> Instructions to follow
Output all of the records again, exactly as written.

> Exercise material
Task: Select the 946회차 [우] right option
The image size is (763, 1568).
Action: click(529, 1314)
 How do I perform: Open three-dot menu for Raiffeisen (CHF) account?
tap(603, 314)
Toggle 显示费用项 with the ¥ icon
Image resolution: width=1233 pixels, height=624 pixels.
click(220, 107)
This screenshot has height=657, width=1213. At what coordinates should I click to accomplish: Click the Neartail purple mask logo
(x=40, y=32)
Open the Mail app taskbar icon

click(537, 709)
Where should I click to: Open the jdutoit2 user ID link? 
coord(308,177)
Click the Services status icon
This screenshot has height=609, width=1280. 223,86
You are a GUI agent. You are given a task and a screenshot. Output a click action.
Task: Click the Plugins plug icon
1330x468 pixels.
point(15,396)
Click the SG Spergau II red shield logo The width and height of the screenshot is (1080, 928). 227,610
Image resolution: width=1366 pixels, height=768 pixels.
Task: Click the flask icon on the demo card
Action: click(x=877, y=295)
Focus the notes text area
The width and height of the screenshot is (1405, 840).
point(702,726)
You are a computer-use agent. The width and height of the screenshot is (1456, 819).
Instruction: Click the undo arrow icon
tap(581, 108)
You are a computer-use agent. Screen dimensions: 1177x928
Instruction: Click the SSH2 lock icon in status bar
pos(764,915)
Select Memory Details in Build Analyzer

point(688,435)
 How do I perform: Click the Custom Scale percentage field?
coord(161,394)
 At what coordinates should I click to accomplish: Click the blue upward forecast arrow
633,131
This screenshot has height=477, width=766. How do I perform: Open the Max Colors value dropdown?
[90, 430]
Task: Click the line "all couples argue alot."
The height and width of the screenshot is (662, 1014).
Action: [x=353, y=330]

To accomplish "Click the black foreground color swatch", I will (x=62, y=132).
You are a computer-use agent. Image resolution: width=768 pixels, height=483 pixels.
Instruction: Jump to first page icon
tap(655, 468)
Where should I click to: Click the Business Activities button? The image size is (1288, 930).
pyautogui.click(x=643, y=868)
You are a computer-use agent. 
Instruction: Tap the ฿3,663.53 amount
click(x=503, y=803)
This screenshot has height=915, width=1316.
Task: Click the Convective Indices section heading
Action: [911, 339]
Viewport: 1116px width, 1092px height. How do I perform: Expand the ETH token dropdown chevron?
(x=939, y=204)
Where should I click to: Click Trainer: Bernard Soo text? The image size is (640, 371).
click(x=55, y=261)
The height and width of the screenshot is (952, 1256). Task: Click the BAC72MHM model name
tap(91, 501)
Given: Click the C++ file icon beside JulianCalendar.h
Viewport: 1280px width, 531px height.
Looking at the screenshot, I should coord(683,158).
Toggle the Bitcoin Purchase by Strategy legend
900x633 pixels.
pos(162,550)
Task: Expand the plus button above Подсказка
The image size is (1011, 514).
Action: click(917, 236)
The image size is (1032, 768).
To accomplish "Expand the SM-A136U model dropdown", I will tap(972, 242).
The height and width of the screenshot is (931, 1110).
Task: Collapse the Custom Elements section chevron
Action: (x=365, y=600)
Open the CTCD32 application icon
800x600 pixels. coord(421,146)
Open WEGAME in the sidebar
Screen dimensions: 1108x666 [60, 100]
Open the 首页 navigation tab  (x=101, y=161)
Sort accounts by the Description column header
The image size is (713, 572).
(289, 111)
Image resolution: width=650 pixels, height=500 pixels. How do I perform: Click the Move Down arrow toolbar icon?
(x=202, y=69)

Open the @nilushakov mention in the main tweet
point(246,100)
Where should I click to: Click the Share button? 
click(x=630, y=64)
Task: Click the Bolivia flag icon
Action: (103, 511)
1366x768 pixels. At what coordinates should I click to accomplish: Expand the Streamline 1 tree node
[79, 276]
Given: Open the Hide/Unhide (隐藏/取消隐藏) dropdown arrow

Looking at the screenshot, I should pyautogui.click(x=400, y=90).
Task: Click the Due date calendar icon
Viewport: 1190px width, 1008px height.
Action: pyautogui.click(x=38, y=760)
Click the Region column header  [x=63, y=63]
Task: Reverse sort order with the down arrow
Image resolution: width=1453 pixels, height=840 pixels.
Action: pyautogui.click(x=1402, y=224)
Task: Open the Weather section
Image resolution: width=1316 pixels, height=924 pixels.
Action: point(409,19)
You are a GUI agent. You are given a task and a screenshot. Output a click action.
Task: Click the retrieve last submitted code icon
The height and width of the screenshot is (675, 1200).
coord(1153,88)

> Task answer
Task: Select the 946회차 [우] right option
The image size is (763, 1568).
Action: click(529, 1314)
 How do I perform: Open three-dot menu for Raiffeisen (CHF) account?
tap(603, 314)
Toggle 显示费用项 with the ¥ icon
Image resolution: width=1233 pixels, height=624 pixels.
click(220, 107)
This screenshot has height=657, width=1213. At what coordinates should I click to accomplish: Click the Neartail purple mask logo
(x=40, y=32)
Open the Mail app taskbar icon

click(537, 709)
Where should I click to: Open the jdutoit2 user ID link? 
coord(308,177)
Click the Services status icon
This screenshot has height=609, width=1280. 223,86
You are a GUI agent. You are given a task and a screenshot. Output a click action.
Task: Click the Plugins plug icon
1330x468 pixels.
point(15,396)
Click the SG Spergau II red shield logo The width and height of the screenshot is (1080, 928). 227,610
Image resolution: width=1366 pixels, height=768 pixels.
Task: Click the flask icon on the demo card
Action: click(x=877, y=295)
Focus the notes text area
The width and height of the screenshot is (1405, 840).
point(702,726)
You are a computer-use agent. The width and height of the screenshot is (1456, 819).
Instruction: Click the undo arrow icon
tap(581, 108)
You are a computer-use agent. Screen dimensions: 1177x928
Instruction: Click the SSH2 lock icon in status bar
pos(764,915)
Select Memory Details in Build Analyzer

point(688,435)
 How do I perform: Click the Custom Scale percentage field?
coord(161,394)
 At what coordinates should I click to accomplish: Click the blue upward forecast arrow
633,131
This screenshot has height=477, width=766. How do I perform: Open the Max Colors value dropdown?
[90, 430]
Task: Click the line "all couples argue alot."
The height and width of the screenshot is (662, 1014).
Action: [x=353, y=330]

To accomplish "Click the black foreground color swatch", I will (x=62, y=132).
You are a computer-use agent. Image resolution: width=768 pixels, height=483 pixels.
Instruction: Jump to first page icon
tap(655, 468)
Where should I click to: Click the Business Activities button? The image size is (1288, 930).
pyautogui.click(x=643, y=868)
You are a computer-use agent. 
Instruction: Tap the ฿3,663.53 amount
click(x=503, y=803)
This screenshot has height=915, width=1316.
Task: Click the Convective Indices section heading
Action: [911, 339]
Viewport: 1116px width, 1092px height. How do I perform: Expand the ETH token dropdown chevron?
(x=939, y=204)
Where should I click to: Click Trainer: Bernard Soo text? The image size is (640, 371).
click(x=55, y=261)
The height and width of the screenshot is (952, 1256). Task: Click the BAC72MHM model name
tap(91, 501)
Given: Click the C++ file icon beside JulianCalendar.h
Viewport: 1280px width, 531px height.
Looking at the screenshot, I should coord(683,158).
Toggle the Bitcoin Purchase by Strategy legend
900x633 pixels.
pos(162,550)
Task: Expand the plus button above Подсказка
The image size is (1011, 514).
Action: click(917, 236)
The image size is (1032, 768).
To accomplish "Expand the SM-A136U model dropdown", I will tap(972, 242).
The height and width of the screenshot is (931, 1110).
Task: Collapse the Custom Elements section chevron
Action: (x=365, y=600)
Open the CTCD32 application icon
800x600 pixels. coord(421,146)
Open WEGAME in the sidebar
Screen dimensions: 1108x666 [60, 100]
Open the 首页 navigation tab  (x=101, y=161)
Sort accounts by the Description column header
The image size is (713, 572).
(289, 111)
Image resolution: width=650 pixels, height=500 pixels. How do I perform: Click the Move Down arrow toolbar icon?
(x=202, y=69)

Open the @nilushakov mention in the main tweet
point(246,100)
Where should I click to: Click the Share button? 
click(x=630, y=64)
Task: Click the Bolivia flag icon
Action: (103, 511)
1366x768 pixels. At what coordinates should I click to accomplish: Expand the Streamline 1 tree node
[79, 276]
Given: Open the Hide/Unhide (隐藏/取消隐藏) dropdown arrow

Looking at the screenshot, I should pyautogui.click(x=400, y=90).
Task: Click the Due date calendar icon
Viewport: 1190px width, 1008px height.
Action: pyautogui.click(x=38, y=760)
Click the Region column header  [x=63, y=63]
Task: Reverse sort order with the down arrow
Image resolution: width=1453 pixels, height=840 pixels.
Action: pyautogui.click(x=1402, y=224)
Task: Open the Weather section
Image resolution: width=1316 pixels, height=924 pixels.
Action: point(409,19)
You are a GUI agent. You are given a task and a screenshot. Output a click action.
Task: Click the retrieve last submitted code icon
The height and width of the screenshot is (675, 1200).
coord(1153,88)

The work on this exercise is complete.